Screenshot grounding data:
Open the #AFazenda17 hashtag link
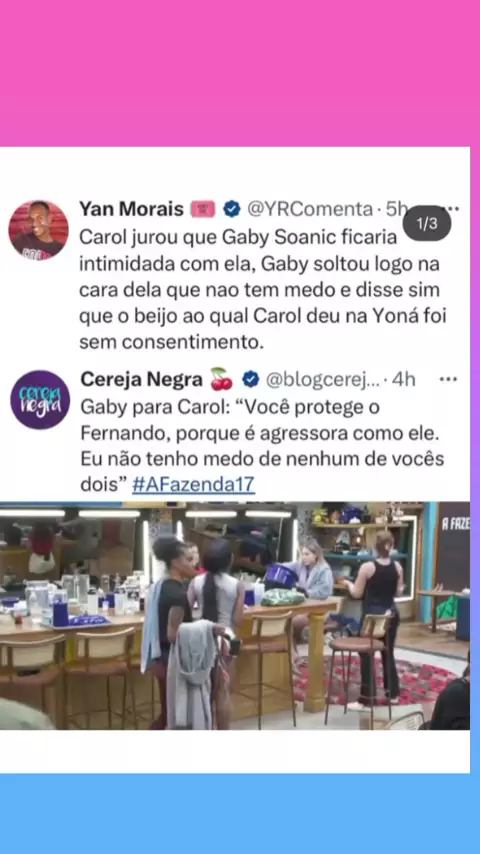480x854 pixels. [x=193, y=484]
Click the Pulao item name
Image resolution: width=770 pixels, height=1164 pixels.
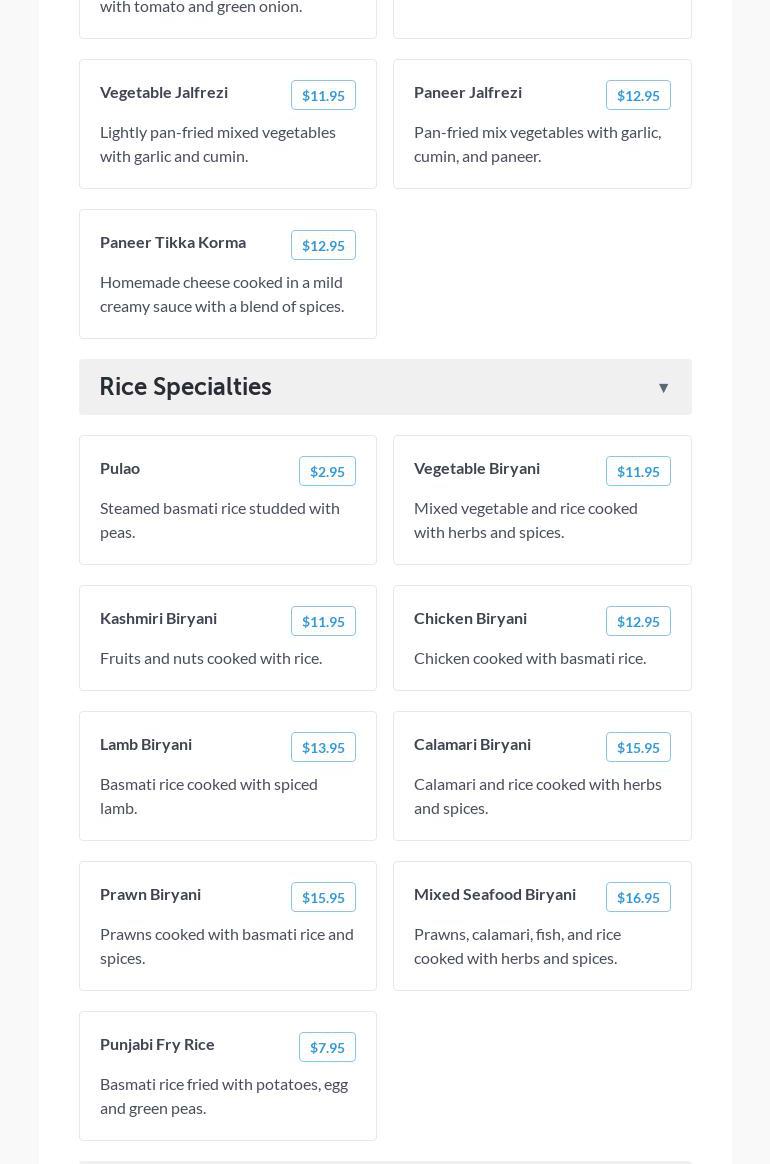pos(120,468)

WHAT YOU NEED TO DO> Going through the records above line by line, transcribe each one exactly and skip any pictures.

TASK ANSWER>
Open the #AFazenda17 hashtag link
480x854 pixels. [x=193, y=484]
Click the Pulao item name
Image resolution: width=770 pixels, height=1164 pixels.
pos(120,468)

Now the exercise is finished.